Write out, word for word, every line from the one containing "The height and width of the screenshot is (577, 670)." through the last line of the records below, both ends included.

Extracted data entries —
○ ○ ○ ○ ○ ○ ○
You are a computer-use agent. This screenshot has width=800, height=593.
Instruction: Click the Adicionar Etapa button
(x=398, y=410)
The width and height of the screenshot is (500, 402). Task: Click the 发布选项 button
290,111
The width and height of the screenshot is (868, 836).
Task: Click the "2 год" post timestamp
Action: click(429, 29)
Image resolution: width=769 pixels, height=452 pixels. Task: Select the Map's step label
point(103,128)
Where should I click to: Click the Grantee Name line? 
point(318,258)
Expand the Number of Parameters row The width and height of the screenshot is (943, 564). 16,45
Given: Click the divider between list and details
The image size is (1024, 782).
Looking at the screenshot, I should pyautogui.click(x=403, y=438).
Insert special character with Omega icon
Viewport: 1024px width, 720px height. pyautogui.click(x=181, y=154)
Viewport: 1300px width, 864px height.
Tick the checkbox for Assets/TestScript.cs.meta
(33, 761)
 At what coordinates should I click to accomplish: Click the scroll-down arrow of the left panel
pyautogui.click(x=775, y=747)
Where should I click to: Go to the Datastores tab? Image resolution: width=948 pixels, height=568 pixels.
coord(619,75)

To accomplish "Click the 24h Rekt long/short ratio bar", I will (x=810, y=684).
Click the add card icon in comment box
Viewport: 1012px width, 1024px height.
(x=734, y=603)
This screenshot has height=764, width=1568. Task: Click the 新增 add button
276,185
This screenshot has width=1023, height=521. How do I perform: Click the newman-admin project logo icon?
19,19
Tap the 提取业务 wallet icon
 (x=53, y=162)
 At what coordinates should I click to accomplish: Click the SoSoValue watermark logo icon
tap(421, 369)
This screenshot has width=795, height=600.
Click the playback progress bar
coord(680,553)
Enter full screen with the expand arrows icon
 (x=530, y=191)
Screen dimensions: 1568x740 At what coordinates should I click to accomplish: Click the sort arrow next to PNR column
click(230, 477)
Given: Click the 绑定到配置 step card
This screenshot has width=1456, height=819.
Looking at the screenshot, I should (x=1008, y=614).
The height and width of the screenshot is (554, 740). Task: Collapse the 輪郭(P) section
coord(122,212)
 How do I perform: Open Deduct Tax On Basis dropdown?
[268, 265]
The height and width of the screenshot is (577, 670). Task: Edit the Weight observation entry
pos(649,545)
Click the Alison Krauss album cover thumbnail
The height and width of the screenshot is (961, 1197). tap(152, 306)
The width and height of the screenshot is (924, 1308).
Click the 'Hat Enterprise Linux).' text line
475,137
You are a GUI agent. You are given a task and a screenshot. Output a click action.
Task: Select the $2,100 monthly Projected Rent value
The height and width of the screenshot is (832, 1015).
○ ○ ○ ○ ○ ○ ○
SOLUTION TO THE PROBLEM —
The height and width of the screenshot is (577, 670). Task: Edit the Weight observation entry
pos(649,545)
Click the Alison Krauss album cover thumbnail
The height and width of the screenshot is (961, 1197). tap(152, 306)
The width and height of the screenshot is (924, 1308).
Click the 'Hat Enterprise Linux).' text line
475,137
You are a GUI agent. You are given a task and a screenshot. Output a click action.
Task: Select the $2,100 monthly Projected Rent value
The height and width of the screenshot is (832, 1015).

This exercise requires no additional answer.